Bugün de Türkiye ve Kürdistan’daki cezaevleri birer işkencehaneye dönüştürülmüş durumdadır. 250 binin üzerinde insanın kaldığı cezaevlerinde artık kimseyi koyacak yer kalmamıştır. Yasaklar, işkence ve ölümler gündelik olaylar halinde devam etmektedir. 457 tutuklunun ölüme terk edildiği cezaevlerinde AKP, uyuşturucu tüccarlarını, kadın katillerini ve mafya babalarını serbest bırakırken, politik tutsaklar üzerindeki baskılar devam etmektedir.

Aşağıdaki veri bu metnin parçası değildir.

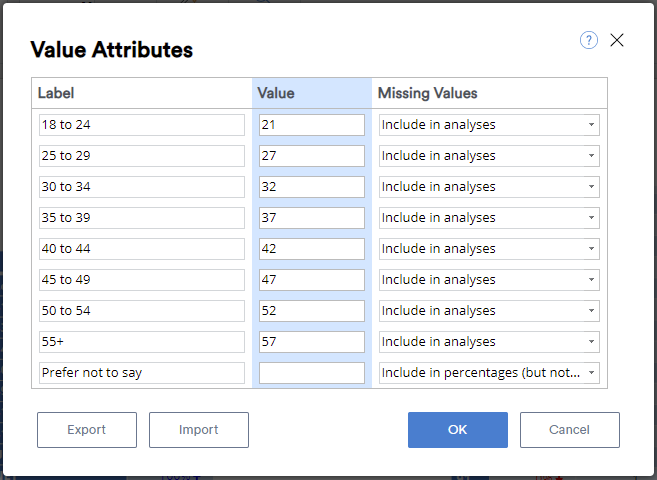Focus the Value field containing 42
The image size is (657, 480).
pyautogui.click(x=312, y=249)
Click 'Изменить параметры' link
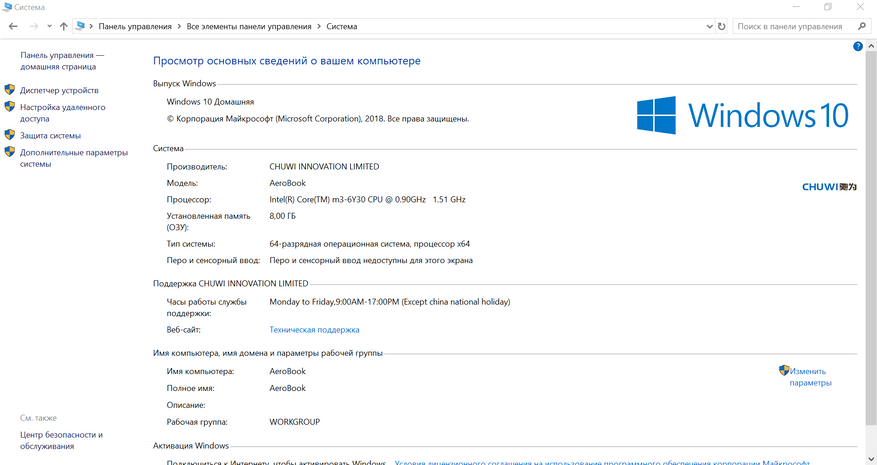 pos(810,377)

Bir diğer taraftan AKP, iş başına geldiği 2002 yılından bu yana Alevileri sürekli yok saymıştır. Kendisine yandaş Sünnilere yaptırdığı Alevi çalıştaylarında, Alevilerin neden yok sayıldığına dair teorik açılımların dışında hiçbir şey getirmeyen, Cemevlerini ibadet yeri olarak görmeyen, cami ve Sünni vakıfların masraflarını devlet bütçesinden ödeyen AKP, Alevilerin bırakalım ihtiyaçlarını karşılamayı, dört duvarla çevrili yerler dışında, Cemevlerini bir ritüel inanç yeri olarak dahi kabul etmemektir.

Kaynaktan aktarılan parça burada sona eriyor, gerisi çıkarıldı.